Mit dem positiven Herstellungsantrag kann z.B. die Unterrichtung über Vermögensverhältnisse oder auch die Entfernung des Ehebruchpartners aus der Ehewohnung verlangt werden.
Gegenstück dazu ist der negative Herstellungsantrag dahingehend, dass der Antragsteller gem. § 1353 Abs. 2 BGB zum Getrenntleben berechtigt ist. Voraussetzung ist, dass die gerichtliche Feststellung für die Rechtsstellung des Antragstellers von Bedeutung ist. In der Regel wird hier jedoch das besondere Feststellungsinteresse fehlen.
Rz. 88
Wird jedoch nach Eheschließung eine ursprünglich vereinbarte Lebensgemeinschaft nicht realisiert, ist ein Anspruch auf Familienunterhalt nicht gegeben. Stellt sich nach Eheschließung beispielsweise heraus, dass ein Partner den Vollzug der Ehe wegen anderweitiger sexueller Orientierung ablehnt oder zum Vollzug aus körperlichen Gründen außerstande ist und lehnt deshalb der andere Ehegatte die "Fortsetzung" der Ehe ab, ist kein Zusammenleben im Sinne eines Ehelebens zustande gekommen. In diesen Fällen entsteht auch dann kein Anspruch auf Familienunterhalt, wenn etwa die Eheleute wegen fehlender anderweitiger Möglichkeiten zunächst (weiter) in der Ehewohnung zusammenleben. Es ist dann von Getrenntleben auszugehen.
Rz. 89
Es besteht ggf. der Anspruch eines der Ehepartner auf Zahlung von Trennungsunterhalt. Dieser könnte jedoch auch wegen Nichtaufnahme der Ehe verwirkt sein i.S.d. § 1579 Nr. 8 BGB. Der BGH hatte in einem Fall die Versagung von Unterhaltsansprüchen für gerechtfertigt gehalten, weil die Ehegatten die Lebensgemeinschaft trotz Eheschließung nicht aufgenommen hatten. Sie waren aus Glaubensgründen der Überzeugung, dass ihre standesamtliche Trauung wegen einer kirchlich nicht geschiedenen früheren Ehe eines der Partner irrelevant war.
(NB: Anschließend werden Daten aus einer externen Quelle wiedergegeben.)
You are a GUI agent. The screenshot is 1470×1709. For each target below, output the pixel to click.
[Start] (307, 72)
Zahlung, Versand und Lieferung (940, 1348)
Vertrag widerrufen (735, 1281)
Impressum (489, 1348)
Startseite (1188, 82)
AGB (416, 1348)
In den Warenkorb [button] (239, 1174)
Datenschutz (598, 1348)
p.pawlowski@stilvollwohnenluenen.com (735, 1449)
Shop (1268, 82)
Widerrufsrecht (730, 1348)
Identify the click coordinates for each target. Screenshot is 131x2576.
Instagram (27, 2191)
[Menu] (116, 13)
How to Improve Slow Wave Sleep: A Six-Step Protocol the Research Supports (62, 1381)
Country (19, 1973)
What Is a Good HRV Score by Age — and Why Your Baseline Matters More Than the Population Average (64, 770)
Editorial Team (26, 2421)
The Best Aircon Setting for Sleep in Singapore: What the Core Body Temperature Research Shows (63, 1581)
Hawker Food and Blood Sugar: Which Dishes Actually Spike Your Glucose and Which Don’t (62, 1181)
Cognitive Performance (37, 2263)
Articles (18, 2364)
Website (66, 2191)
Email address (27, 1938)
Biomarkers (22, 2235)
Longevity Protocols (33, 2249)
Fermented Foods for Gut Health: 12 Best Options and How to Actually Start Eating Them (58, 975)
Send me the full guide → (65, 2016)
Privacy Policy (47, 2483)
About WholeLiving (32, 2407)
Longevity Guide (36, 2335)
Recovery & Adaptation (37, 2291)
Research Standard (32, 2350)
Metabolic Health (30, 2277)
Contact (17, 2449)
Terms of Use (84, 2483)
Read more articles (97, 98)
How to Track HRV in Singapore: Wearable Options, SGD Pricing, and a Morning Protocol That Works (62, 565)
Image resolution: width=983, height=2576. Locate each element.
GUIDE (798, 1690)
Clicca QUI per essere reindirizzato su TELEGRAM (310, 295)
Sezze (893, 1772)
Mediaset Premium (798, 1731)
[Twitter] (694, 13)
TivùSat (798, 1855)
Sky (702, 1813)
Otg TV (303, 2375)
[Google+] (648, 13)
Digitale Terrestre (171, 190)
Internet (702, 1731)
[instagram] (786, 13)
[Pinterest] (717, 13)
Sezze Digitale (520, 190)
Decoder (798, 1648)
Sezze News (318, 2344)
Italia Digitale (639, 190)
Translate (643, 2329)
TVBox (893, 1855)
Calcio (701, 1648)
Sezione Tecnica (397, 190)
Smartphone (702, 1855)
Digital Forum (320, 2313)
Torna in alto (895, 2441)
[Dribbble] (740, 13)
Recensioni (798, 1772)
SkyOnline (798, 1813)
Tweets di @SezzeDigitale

Wegen kurzer Ehedauer nach § 1579 Nr. 1 BGB kann dagegen Trennungsunterhalt in solchen Fällen nicht versagt werden, weil § 1579 Nr. 1 BGB in § 1361 Abs. 3 BGB ausdrücklich für nicht anwendbar erklärt worden ist. Die Tatsache, dass die Beteiligten nie zusammengelebt haben, reicht grundsätzlich nicht aus. Eine grobe Unbilligkeit nach dem Auffangtatbestand des § 1579 Nr. 8 BGB kann allerdings gegeben sein. Dies bedarf einer Billigkeitsabwägung im Einzelfall. Dabei kann es von Bedeutung sein, ob dem anderen Ehegatten bei Eingehung der Ehe aufgrund unrichtiger Angaben des anderen Ehegatten im Irrtum beispielsweise über dessen sexuelle Orientierung oder dessen Fähigkeit zum Vollzug der Ehe war. In solchen Fällen ist vorwerfbares Verhalten im Rahmen der Billigkeit zu berücksichtigen.